有时候宝贝并没有得到最好的结果。因此可以使用另一种方法获取所有元素的高度并将它们相加以设置捕获高度,如下所示:
element=driver.find_elements_by_xpath("/html/child::*/child::*")
eheight=set()
for e in element:
eheight.add(round(e.size["height"]))
print (eheight)
total_height = sum(eheight)
driver.execute_script("document.getElementsByTagName('html')[0].setAttribute('style', 'height:"+str(total_height)+"px')")
element=driver.find_element_by_tag_name('body')
element_png = element.screenshot_as_png
with open(fname, "wb") as file:
file.write(element_png)
顺便说一句,它适用于 FF。
不确定人们是否仍然遇到这个问题。 我做了一个小技巧,效果很好,并且可以很好地与动态区域配合使用。希望对你有帮助
# 1. get dimensions
browser = webdriver.Chrome(chrome_options=options)
browser.set_window_size(default_width, default_height)
browser.get(url)
time.sleep(sometime)
total_height = browser.execute_script("return document.body.parentNode.scrollHeight")
browser.quit()
# 2. get screenshot
browser = webdriver.Chrome(chrome_options=options)
browser.set_window_size(default_width, total_height)
browser.get(url)
browser.save_screenshot(screenshot_path)
稍微修改@ihightower和@A.Minachev的代码,使其在mac retina中工作:
import time
from PIL import Image
from io import BytesIO
def fullpage_screenshot(driver, file, scroll_delay=0.3):
device_pixel_ratio = driver.execute_script('return window.devicePixelRatio')
total_height = driver.execute_script('return document.body.parentNode.scrollHeight')
viewport_height = driver.execute_script('return window.innerHeight')
total_width = driver.execute_script('return document.body.offsetWidth')
viewport_width = driver.execute_script("return document.body.clientWidth")
# this implementation assume (viewport_width == total_width)

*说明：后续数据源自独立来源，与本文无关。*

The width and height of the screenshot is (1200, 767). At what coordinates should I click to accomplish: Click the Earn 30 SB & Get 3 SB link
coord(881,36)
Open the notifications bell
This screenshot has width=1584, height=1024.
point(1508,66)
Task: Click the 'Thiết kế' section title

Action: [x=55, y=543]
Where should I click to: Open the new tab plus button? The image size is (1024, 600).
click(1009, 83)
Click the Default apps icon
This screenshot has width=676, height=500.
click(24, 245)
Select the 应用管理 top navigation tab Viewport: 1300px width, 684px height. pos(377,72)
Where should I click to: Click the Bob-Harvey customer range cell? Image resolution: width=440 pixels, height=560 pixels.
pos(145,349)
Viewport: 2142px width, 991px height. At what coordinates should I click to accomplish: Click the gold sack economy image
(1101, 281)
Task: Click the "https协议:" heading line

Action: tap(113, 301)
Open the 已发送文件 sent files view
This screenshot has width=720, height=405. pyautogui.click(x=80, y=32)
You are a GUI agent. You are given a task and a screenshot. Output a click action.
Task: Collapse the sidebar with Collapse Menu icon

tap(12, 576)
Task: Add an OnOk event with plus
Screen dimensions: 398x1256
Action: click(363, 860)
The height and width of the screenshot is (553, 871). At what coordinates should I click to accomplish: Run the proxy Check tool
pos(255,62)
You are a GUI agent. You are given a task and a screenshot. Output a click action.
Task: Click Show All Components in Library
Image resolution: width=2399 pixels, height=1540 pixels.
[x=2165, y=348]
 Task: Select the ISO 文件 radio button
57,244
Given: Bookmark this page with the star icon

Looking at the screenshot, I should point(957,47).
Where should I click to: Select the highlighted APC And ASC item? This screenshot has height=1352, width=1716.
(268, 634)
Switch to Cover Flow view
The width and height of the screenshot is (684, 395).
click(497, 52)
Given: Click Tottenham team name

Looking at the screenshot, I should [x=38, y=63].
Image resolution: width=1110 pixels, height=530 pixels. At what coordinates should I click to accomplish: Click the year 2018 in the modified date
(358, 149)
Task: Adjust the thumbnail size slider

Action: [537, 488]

assert(viewport_width == total_width)
# scroll the page, take screenshots and save screenshots to slices
offset = 0 # height
slices = {}
while offset < total_height:
if offset + viewport_height > total_height:
offset = total_height - viewport_height
driver.execute_script('window.scrollTo({0}, {1})'.format(0, offset))
time.sleep(scroll_delay)
img = Image.open(BytesIO(driver.get_screenshot_as_png()))
slices[offset] = img
offset = offset + viewport_height
# combine image slices
stitched_image = Image.new('RGB', (total_width * device_pixel_ratio, total_height * device_pixel_ratio))
for offset, image in slices.items():
stitched_image.paste(image, (0, offset * device_pixel_ratio))
stitched_image.save(file)
fullpage_screenshot(driver, 'test.png')
我修改了
browser = webdriver.Chrome(chrome_options=options)
browser.set_window_size(default_width, default_height)
browser.get(url)
height = browser.execute_script("return document.body.parentNode.scrollHeight")
# 2. get screenshot
browser.set_window_size(default_width, height)
browser.save_screenshot(screenshot_path)
browser.quit()
此答案改进了
它采用无头模式,并且最初未设置 window-size 选项。在调用此函数之前,请确保页面已完全或充分加载。
它尝试将宽度和高度都设置为所需的值。整个页面的屏幕截图有时会包含不必要的垂直滚动条。通常避免滚动条的一种方法是截取 body 元素的屏幕截图。保存屏幕截图后,它会将尺寸恢复为原来的尺寸,否则下一张屏幕截图的尺寸可能无法正确设置。
最终,对于某些示例,此技术可能仍无法完美运行。
from selenium import webdriver
def save_screenshot(driver: webdriver.Chrome, path: str = '/tmp/screenshot.png') -> None:
# Ref:
original_size = driver.get_window_size()
required_width = driver.execute_script('return document.body.parentNode.scrollWidth')
required_height = driver.execute_script('return document.body.parentNode.scrollHeight')
driver.set_window_size(required_width, required_height)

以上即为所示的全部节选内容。